== DATA UNDER STUDY ==

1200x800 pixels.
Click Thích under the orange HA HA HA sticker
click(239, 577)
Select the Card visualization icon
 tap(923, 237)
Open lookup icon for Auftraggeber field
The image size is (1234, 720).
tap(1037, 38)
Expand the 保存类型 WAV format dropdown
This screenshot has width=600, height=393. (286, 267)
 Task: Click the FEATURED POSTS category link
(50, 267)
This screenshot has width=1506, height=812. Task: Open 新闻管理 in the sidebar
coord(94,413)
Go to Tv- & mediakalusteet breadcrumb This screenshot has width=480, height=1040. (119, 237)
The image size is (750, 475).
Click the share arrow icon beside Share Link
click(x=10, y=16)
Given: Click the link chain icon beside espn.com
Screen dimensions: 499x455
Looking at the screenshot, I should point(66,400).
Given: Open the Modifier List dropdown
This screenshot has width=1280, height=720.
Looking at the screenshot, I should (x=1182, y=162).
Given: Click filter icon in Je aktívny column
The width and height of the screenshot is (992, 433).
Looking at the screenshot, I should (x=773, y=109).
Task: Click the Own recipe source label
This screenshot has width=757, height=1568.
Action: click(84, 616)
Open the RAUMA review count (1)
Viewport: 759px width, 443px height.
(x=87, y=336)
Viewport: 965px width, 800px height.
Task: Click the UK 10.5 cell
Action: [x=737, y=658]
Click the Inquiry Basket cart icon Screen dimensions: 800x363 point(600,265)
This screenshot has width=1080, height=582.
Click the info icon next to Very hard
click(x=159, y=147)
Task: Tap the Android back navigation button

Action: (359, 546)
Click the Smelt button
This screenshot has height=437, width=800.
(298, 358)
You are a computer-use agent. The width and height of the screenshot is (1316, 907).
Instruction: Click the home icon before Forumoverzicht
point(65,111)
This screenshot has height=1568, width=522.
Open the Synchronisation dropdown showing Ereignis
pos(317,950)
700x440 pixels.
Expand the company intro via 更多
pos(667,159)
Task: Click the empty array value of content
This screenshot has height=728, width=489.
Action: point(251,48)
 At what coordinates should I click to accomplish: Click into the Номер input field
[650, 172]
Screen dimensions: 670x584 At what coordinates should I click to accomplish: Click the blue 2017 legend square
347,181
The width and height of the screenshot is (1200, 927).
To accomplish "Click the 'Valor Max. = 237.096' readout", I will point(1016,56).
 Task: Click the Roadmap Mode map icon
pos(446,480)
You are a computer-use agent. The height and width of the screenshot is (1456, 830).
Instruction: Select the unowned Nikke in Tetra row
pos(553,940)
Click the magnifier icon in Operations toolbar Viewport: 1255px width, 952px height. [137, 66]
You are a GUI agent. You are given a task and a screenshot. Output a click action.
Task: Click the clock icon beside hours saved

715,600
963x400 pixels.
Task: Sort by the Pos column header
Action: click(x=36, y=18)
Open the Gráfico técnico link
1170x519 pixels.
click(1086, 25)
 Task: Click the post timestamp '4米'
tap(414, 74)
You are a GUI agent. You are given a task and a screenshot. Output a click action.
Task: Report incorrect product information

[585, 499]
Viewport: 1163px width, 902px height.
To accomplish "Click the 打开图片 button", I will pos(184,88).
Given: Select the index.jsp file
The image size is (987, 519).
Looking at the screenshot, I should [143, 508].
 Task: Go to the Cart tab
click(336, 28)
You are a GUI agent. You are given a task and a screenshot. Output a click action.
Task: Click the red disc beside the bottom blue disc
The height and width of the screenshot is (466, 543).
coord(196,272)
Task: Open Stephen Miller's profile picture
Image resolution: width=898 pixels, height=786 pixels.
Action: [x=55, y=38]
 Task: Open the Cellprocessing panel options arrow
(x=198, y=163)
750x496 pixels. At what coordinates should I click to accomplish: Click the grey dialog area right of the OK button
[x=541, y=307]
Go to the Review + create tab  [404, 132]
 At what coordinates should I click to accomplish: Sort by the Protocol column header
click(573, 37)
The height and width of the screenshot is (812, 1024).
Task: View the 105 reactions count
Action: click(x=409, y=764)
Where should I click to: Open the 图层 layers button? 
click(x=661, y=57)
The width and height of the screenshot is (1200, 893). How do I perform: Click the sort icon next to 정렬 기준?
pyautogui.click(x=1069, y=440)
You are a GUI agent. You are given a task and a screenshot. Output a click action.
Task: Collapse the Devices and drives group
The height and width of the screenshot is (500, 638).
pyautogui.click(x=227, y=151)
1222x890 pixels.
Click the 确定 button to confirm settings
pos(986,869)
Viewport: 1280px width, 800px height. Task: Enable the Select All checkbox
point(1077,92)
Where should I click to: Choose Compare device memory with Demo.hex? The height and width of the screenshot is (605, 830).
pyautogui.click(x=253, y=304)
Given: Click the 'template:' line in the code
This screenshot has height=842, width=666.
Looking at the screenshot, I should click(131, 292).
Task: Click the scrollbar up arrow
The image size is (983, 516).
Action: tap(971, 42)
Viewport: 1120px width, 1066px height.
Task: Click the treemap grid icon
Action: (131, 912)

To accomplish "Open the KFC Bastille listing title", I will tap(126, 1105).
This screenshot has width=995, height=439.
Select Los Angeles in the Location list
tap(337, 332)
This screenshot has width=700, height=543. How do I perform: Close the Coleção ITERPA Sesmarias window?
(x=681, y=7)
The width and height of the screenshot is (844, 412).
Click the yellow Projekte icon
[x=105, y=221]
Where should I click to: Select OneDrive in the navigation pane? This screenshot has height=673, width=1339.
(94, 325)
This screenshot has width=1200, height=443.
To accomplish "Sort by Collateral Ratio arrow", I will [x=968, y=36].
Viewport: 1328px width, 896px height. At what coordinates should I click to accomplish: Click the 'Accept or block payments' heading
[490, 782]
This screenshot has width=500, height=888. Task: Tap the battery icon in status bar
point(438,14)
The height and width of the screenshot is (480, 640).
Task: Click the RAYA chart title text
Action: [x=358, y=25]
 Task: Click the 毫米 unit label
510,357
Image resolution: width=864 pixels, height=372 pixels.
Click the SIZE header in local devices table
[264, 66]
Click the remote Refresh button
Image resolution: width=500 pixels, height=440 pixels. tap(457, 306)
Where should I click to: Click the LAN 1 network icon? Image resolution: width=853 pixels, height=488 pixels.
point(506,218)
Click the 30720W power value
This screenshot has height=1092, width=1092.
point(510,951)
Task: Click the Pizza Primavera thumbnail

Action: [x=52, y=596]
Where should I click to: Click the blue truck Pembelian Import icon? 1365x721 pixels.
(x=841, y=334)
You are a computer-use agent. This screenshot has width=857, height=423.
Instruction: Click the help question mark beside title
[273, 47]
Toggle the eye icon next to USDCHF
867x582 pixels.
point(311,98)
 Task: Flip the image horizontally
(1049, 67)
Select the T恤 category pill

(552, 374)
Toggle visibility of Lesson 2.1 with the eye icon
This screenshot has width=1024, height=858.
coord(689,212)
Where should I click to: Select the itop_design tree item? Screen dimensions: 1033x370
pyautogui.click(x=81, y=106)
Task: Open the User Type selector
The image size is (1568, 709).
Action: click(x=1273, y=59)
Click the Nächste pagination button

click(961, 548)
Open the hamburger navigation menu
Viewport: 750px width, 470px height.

===

### TASK OBJECTIVE:
Only the lines above from the line with "At what coordinates should I click to accomplish: Sort" to the line with "1222x890 pixels.", those two lines included, should be reproduced exactly.

### TASK SOLUTION:
 At what coordinates should I click to accomplish: Sort by the Protocol column header
click(573, 37)
The height and width of the screenshot is (812, 1024).
Task: View the 105 reactions count
Action: click(x=409, y=764)
Where should I click to: Open the 图层 layers button? 
click(x=661, y=57)
The width and height of the screenshot is (1200, 893). How do I perform: Click the sort icon next to 정렬 기준?
pyautogui.click(x=1069, y=440)
You are a GUI agent. You are given a task and a screenshot. Output a click action.
Task: Collapse the Devices and drives group
The height and width of the screenshot is (500, 638).
pyautogui.click(x=227, y=151)
1222x890 pixels.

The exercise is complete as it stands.